SELECTION:
As a follow up to our How to Pray series, we are trying a collaboration that has come out of our Practical Spirituality workshops. We’ve had musician Ben Richter of Ghost Ensemble with us to lead Deep Listening sessions, and now we’re exploring how those practices might help us enter in to an experience of sacred presence more explicitly. In those workshops, it struck many of us that the kind of attention that we cultivate in Deep Listening feels very much like the best experiences of prayer or meditation we’ve had in other contexts. So what happens if we combine them?

Deep Listening, the practice developed by Pauline Oliveros, explores the difference between the involuntary nature of hearing and the conscious nature of listening. The practice includes bodywork, sonic meditations, and interactive performance, as well as listening to the sounds of daily life, nature, one’s own thoughts, imagination, and dreams. It cultivates a heightened awareness of the sonic environment, both external and internal, and promotes experimentation, improvisation, collaboration, playfulness, and other creative skills vital to personal and community growth. Or to make it more concrete: we make a bunch of sounds in various ways, not as self-expression but as a way of training our capacity to listen and not just hear.

MATERIAL:

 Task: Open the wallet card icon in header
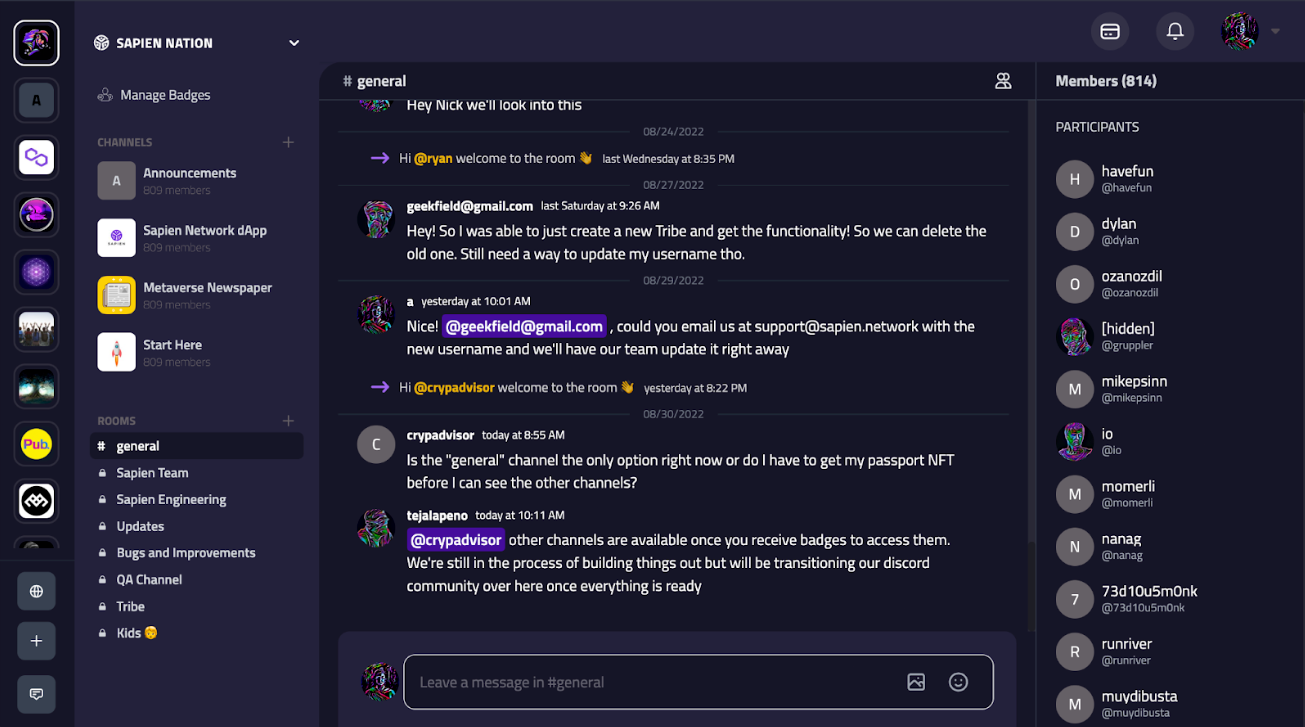coord(1110,32)
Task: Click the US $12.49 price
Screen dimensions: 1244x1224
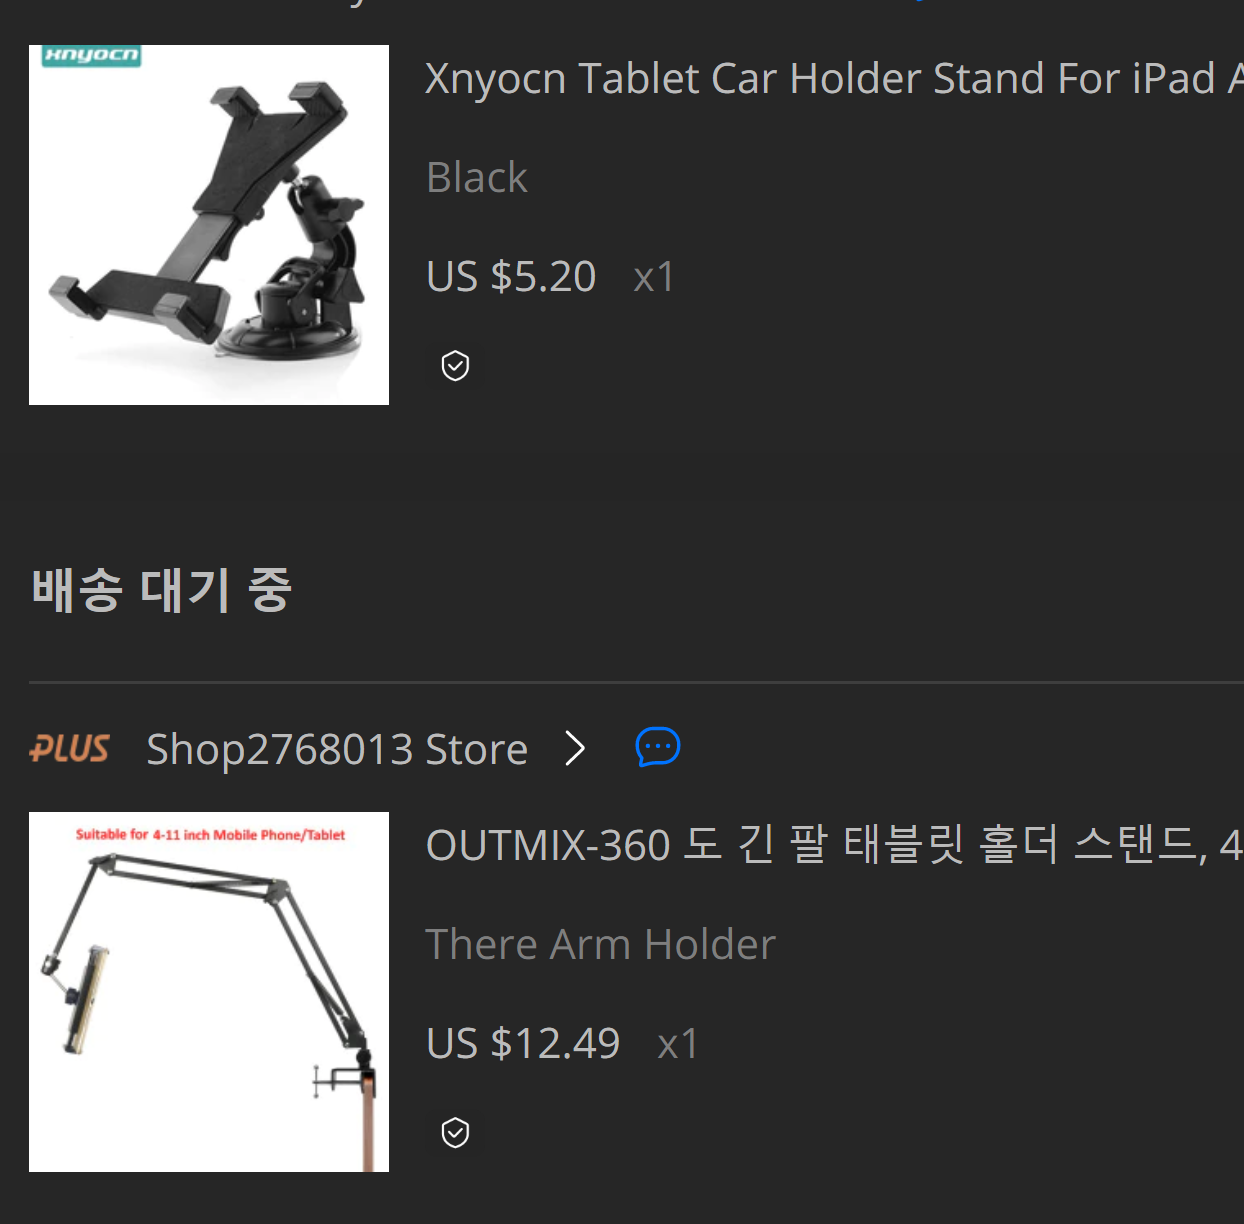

WORK TO COMPLETE:
Please answer these questions from the Deep Listening text above, one per line:
1. Who came to lead the Deep Listening sessions in the Practical Spirituality workshops?
2. Who developed the practice of Deep Listening?
3. What difference does Deep Listening explore?

TASK SOLUTION:
1. Musician Ben Richter of Ghost Ensemble.
2. Pauline Oliveros.
3. The difference between the involuntary nature of hearing and the conscious nature of listening.